Agreed
However, we are currently borrowing €15,000,000,000 per annum, all the while wages and job numbers in the wealth creating sector are declining and front line services are being cut while the pay and conditions in the public sector are hardly being touched.
This is clearly unsustainable. Something has to give.
Do you include GP's in this?
I have asked you in two different threads by what % do you think public sector pay should be cut before you think it's enough?
I'd really like to know what you think instead of coming up with the same sound bite "This is clearly unsustainable."
The government, IMO, has currently an extremely strong hand when it comes to GPs and medical card payments - ask any GP and they'll tell you that their private patients are barely coming in (anyone see any non-medical card GPs operating?). The government could, IMO, quite easily announce it would be paying 30 euro per visit for medical card holders tomorrow with no additional payments and the GPs would have to accept it. They mightn't like it but they have little other income to play hardball.

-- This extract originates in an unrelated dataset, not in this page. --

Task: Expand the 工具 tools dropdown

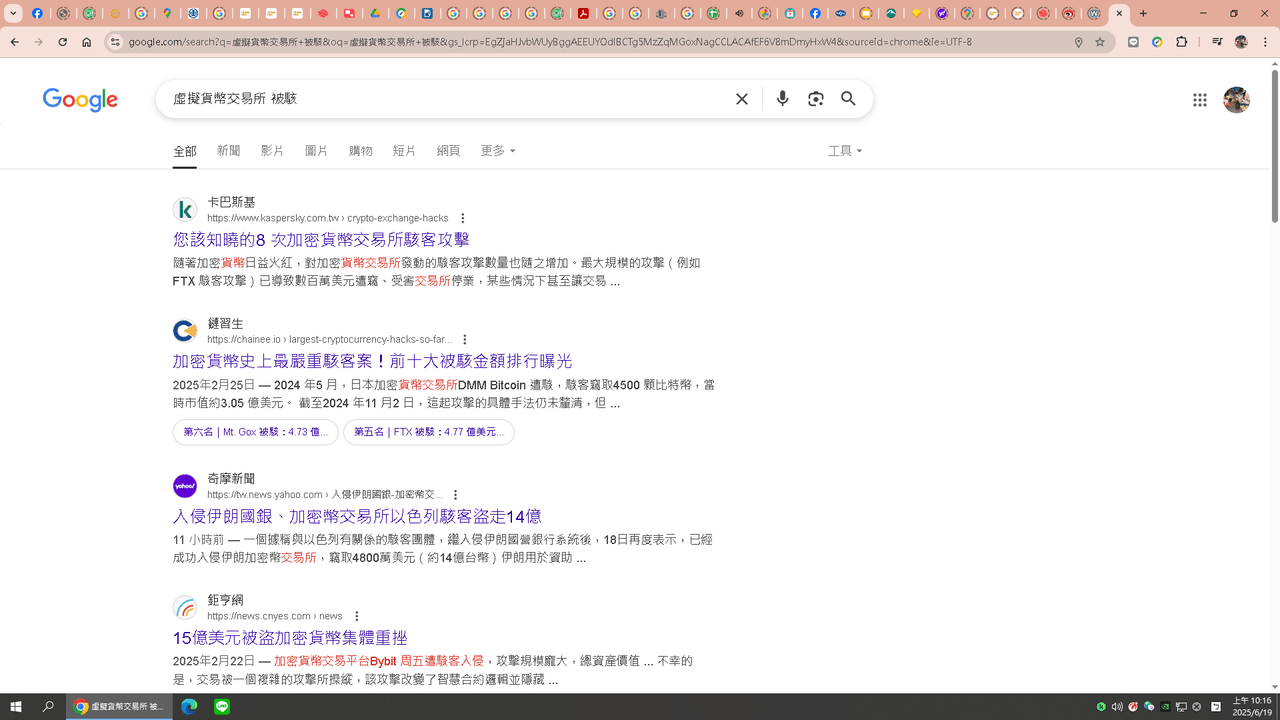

There are plenty of non GMS GP's as the number of medical card lists available are restricted. Non GMS GP's still get a substantial proportion of their income from the state through vaccines etc.

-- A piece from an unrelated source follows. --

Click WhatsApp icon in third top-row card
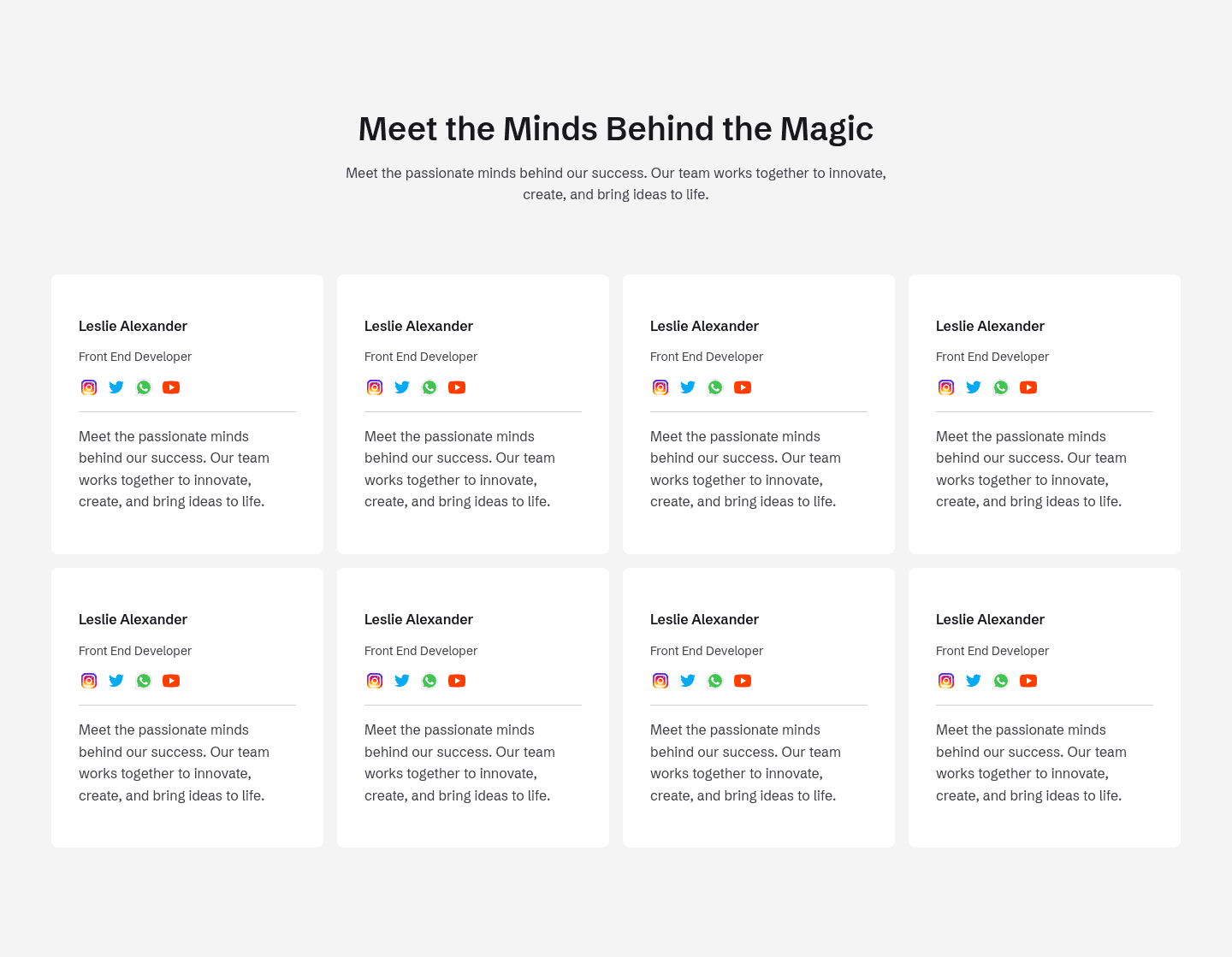 pos(715,387)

The point is that the money was taken from services to pay for the increases.I remember talking to some nurses in the mid noughties who said they would gladly forgo their benchmarking if the money went into services, but they knew there was no chance of that.
The point is that the money was taken from services to pay for the increases.
And who pays for this wonderful largesse?
Either the private sector worker / entrepreneur, or future generations of Irish citizens through our already bloated government debt.